Slashdot videos: Now with more Slashdot!
BCC, like any email header, is part of the email body, and is likely to be preserved as part of the email body until 'final delivery', at which point it *may* be removed by the MTA. I say *may*, because what constitutes final delivery isn't as well-defined as you might suppose (think procmail or fetchmail), and MTAs may be configured to preserve Bcc for the benefit of users/downstream mail systems. And *any* MTA that handles a copy of the message may see the BCC header, as it isn't guaranteed to be removed until delivery, if at all.
The SMTP envelope is what actually determines routing in a pure SMTP system, and MUAs typically construct the SMTP envelope from the email body when talking to whatever SMTP agent you configure them to use - but this isn't always the case (think mailing lists). Additionally, the SMTP envelope only carries those addresses you're asking the SMTP server to route - if you're the originating MUA that's every addressee, but if you're a recipient's MTA that's only the addresses you're expected to actually deliver to.
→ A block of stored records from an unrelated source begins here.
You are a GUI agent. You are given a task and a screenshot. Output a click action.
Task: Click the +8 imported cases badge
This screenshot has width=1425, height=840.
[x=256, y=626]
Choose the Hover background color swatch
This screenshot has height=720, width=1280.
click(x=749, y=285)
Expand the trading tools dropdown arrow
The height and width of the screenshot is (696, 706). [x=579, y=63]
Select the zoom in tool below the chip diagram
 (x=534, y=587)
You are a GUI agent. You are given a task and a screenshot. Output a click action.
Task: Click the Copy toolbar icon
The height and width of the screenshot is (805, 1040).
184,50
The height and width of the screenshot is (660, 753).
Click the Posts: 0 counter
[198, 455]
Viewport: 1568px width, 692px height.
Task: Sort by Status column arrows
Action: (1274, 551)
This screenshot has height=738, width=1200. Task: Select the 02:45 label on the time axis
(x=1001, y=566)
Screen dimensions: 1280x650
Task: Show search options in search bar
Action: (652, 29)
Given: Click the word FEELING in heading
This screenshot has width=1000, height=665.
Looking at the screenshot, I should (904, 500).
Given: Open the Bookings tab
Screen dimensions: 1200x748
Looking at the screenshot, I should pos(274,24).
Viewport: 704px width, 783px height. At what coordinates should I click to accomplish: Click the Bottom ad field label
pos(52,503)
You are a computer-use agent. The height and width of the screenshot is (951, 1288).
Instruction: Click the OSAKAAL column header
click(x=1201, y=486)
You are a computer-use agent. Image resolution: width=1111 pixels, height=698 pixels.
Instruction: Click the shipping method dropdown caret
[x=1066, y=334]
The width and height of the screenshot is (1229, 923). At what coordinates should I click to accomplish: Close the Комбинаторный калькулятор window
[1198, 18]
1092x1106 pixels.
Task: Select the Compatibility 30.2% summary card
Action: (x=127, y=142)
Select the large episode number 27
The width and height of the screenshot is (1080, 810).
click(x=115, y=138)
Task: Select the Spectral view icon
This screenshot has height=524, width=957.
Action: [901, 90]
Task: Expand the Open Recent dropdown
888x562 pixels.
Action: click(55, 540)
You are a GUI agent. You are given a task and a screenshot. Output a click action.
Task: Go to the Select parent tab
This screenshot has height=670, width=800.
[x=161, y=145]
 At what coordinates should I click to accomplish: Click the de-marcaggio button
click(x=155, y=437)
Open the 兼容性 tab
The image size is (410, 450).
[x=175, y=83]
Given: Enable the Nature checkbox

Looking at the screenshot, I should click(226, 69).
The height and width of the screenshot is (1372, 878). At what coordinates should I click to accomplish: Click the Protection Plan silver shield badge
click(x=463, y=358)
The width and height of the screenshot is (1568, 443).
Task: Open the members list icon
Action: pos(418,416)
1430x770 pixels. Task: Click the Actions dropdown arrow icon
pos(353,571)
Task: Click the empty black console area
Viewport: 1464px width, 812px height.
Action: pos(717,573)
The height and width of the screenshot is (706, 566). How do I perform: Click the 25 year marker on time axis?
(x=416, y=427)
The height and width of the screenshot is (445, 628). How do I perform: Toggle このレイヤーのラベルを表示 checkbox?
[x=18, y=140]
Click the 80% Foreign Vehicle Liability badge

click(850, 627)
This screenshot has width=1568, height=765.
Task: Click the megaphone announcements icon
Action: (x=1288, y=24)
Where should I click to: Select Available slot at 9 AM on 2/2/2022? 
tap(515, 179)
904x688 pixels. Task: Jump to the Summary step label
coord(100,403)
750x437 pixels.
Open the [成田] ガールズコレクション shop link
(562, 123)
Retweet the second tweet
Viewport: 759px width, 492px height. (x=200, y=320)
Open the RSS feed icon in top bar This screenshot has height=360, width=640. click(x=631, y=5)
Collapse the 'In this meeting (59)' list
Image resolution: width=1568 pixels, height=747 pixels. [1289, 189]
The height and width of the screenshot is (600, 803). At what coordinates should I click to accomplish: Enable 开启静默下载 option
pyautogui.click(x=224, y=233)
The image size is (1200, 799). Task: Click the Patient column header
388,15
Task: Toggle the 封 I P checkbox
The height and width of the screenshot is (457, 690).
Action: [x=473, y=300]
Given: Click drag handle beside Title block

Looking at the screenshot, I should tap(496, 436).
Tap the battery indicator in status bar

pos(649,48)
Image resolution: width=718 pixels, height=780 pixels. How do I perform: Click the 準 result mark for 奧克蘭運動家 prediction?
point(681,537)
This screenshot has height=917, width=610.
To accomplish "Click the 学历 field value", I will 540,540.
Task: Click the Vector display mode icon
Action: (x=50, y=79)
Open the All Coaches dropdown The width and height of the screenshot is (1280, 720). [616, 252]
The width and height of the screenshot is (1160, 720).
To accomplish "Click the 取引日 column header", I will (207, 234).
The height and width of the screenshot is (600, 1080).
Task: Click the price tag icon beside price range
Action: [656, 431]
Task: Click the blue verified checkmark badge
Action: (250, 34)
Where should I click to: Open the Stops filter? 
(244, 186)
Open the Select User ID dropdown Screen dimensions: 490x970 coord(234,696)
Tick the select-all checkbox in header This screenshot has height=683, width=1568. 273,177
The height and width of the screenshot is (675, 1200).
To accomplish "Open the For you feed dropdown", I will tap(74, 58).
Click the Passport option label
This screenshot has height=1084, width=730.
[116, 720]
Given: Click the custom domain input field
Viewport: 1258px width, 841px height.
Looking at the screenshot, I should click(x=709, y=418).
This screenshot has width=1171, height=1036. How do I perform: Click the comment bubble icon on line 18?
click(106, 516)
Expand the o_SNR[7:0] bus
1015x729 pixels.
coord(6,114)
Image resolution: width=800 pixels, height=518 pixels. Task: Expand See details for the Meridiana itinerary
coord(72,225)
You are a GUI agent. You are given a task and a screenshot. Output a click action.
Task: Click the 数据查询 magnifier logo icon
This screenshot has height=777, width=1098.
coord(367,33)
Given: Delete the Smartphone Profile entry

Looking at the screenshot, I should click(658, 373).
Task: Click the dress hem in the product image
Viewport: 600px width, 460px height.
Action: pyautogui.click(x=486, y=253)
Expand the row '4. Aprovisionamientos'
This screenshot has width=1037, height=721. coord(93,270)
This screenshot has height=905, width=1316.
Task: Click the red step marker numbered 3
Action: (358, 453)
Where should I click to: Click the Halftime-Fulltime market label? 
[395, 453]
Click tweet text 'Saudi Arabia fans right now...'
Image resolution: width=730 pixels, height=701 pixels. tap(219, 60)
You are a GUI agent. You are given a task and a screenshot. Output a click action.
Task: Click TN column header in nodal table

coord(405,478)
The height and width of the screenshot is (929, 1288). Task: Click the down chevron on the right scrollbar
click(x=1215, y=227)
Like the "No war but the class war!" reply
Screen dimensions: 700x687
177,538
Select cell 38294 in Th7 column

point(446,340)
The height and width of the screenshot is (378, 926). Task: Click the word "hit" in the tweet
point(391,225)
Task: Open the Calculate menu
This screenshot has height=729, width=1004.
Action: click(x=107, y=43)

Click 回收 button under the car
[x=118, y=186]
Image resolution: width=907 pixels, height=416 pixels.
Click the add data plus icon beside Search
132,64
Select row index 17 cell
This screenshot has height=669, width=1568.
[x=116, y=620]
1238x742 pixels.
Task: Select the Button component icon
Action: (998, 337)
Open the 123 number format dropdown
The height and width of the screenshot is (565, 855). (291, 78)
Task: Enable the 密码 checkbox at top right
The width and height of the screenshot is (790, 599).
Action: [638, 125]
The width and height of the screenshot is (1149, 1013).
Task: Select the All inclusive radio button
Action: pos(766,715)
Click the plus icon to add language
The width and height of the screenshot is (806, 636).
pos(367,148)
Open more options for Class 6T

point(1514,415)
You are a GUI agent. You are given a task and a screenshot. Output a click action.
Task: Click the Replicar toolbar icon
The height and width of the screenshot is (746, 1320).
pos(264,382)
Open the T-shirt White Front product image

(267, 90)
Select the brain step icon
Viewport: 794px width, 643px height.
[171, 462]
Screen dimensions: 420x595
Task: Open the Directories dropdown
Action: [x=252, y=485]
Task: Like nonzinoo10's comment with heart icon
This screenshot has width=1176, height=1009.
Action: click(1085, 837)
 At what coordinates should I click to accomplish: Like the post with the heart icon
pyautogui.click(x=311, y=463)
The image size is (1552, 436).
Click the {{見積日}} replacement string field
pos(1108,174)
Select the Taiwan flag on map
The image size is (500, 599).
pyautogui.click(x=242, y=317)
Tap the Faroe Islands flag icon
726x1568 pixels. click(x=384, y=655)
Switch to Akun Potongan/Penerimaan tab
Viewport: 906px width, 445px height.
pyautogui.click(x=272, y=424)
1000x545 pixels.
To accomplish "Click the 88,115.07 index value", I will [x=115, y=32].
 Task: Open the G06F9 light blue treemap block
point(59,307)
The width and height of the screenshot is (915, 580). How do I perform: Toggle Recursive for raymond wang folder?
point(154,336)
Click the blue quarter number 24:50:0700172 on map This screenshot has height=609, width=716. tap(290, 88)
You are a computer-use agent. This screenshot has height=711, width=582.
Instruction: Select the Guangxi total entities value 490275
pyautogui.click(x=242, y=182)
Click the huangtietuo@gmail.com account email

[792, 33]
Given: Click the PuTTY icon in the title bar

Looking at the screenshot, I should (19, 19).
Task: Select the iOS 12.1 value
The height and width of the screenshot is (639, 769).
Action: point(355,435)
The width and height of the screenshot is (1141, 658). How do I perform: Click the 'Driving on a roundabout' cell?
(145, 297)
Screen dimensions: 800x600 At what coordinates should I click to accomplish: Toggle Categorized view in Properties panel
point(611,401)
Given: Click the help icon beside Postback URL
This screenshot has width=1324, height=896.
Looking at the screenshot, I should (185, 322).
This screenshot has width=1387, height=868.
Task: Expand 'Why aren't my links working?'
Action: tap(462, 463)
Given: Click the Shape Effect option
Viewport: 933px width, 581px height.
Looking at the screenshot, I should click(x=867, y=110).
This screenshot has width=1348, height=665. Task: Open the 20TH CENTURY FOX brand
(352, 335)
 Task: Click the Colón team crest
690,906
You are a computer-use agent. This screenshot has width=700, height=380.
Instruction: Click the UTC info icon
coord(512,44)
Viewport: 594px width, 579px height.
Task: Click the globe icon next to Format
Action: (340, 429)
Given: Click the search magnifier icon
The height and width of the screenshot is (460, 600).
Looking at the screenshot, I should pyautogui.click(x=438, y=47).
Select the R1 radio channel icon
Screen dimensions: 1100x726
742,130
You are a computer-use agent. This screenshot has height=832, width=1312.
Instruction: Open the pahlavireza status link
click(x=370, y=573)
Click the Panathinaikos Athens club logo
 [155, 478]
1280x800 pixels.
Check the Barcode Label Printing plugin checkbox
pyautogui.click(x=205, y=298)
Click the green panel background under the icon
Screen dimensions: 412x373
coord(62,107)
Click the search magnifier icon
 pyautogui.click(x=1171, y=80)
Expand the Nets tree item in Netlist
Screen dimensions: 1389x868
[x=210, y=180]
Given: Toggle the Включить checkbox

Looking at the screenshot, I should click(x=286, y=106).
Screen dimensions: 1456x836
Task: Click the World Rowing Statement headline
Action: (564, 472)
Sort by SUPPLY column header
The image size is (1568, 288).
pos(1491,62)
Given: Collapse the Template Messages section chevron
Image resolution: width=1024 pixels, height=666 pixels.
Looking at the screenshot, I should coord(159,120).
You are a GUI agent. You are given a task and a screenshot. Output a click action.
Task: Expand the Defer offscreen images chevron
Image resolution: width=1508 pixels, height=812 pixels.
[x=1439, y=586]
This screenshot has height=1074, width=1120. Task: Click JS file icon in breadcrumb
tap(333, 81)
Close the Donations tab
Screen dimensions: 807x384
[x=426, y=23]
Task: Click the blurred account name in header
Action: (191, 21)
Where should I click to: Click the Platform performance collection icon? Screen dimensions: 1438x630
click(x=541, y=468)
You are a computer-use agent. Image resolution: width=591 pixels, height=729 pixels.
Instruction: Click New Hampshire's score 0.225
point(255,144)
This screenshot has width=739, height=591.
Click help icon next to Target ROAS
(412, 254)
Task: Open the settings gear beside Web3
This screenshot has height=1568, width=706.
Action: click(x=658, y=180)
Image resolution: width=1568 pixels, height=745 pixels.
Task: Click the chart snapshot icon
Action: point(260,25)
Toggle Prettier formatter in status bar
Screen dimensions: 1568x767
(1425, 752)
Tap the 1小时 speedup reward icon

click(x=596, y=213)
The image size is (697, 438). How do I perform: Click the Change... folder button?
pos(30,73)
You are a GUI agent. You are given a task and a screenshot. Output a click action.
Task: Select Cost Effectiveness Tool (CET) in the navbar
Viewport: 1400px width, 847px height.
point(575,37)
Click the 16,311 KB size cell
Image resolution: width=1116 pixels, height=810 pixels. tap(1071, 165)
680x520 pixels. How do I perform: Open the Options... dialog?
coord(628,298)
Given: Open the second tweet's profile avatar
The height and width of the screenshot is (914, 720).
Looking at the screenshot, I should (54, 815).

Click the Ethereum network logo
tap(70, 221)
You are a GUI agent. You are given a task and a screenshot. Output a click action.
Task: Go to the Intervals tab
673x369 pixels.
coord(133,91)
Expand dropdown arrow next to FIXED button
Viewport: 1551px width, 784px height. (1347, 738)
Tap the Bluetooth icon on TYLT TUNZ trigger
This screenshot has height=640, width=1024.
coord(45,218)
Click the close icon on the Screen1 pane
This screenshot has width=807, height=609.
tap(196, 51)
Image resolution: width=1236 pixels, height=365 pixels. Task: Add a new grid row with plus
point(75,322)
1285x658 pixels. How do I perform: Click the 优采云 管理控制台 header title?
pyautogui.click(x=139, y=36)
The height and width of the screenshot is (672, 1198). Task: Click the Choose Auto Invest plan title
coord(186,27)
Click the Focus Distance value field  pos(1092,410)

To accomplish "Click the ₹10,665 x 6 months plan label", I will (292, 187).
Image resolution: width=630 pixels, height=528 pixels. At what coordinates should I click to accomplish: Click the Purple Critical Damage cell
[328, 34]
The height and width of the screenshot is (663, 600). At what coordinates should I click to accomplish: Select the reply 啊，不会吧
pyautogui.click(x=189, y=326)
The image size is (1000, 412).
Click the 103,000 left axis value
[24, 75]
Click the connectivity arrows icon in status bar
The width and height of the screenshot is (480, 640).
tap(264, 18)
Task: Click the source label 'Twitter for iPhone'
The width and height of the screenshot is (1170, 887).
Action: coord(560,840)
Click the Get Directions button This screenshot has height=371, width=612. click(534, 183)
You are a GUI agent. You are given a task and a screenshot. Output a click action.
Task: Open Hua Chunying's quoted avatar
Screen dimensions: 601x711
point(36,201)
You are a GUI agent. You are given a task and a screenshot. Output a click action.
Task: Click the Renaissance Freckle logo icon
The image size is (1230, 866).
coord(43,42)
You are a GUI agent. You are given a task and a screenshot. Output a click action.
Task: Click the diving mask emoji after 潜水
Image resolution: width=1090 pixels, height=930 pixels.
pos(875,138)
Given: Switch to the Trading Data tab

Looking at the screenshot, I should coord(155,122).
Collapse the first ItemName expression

A further wrinkle, which I glossed over in my original post, involves the 'Received from' headers that each MTA will add to the meesage - if they are receiving the message for a single recipient this will generally include the recipient address, so for best security (i.e., to protect the recipient's identity even if someone third party stumbled across a copy of the message including all headers, as it was deliviered to the anonymous recipient) you'd ideally want them to have two separate mailboxes on the same mail system, and send it to both - that way the 'Received from' headers would nwever contain an actual recipient address.